Objectives: Computing the basic reproduction number (R 0) in deterministic dynamical models is a hot topic and is frequently demanded by researchers in public health. The next-generation methods (NGM) are widely used for such computation, however, the results of NGM are usually not to be the true R 0 but only a threshold quantity with little interpretation. In this paper, a definition-based method (DBM) is proposed to solve such a problem. Methods: Start with the definition of R 0, consider different states that one infected individual may develop into, and take expectations. A comparison with NGM has proceeded. Numerical verification is performed using parameters fitted by data of COVID-19 in Hunan Province. Results: DBM and NGM give identical expressions for single-host models with single-group and interactive R ij of single-host models with multi-groups, while difference arises for models partitioned into subgroups.
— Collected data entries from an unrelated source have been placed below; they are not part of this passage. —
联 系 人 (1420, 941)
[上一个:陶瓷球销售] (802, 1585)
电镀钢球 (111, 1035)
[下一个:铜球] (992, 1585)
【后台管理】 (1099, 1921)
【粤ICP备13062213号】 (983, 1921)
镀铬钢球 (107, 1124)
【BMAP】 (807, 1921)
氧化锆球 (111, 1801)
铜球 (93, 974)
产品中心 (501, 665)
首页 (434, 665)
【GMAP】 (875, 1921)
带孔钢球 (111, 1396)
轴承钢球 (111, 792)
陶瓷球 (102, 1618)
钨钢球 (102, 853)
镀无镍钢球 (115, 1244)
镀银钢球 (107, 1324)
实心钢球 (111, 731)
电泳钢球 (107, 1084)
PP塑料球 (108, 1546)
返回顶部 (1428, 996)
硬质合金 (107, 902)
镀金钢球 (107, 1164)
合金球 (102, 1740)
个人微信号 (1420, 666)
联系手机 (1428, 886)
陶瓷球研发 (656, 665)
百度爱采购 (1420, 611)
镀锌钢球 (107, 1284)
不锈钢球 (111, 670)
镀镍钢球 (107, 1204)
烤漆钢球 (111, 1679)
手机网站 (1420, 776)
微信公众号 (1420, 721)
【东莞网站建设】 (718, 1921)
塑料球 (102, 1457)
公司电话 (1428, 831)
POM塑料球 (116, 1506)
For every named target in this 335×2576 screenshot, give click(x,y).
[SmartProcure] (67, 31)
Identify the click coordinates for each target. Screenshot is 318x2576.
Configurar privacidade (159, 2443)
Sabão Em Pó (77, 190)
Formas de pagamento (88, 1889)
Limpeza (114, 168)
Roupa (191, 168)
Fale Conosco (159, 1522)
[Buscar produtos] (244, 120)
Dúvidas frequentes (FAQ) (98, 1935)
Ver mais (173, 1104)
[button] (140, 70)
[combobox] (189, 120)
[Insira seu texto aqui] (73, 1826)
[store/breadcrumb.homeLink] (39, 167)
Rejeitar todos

Numerical verification showed the consistencies and differences between DBM and NGM, which supports the conclusion that R 0 derived by DBM with true epidemiological interpretations are better. Conclusions: DBM is more suitable for single-host models, especially for models partitioned into subgroups. However, for multi-host dynamic models where the true R 0 is failed to define, we may turn to the NGM for the threshold R 0.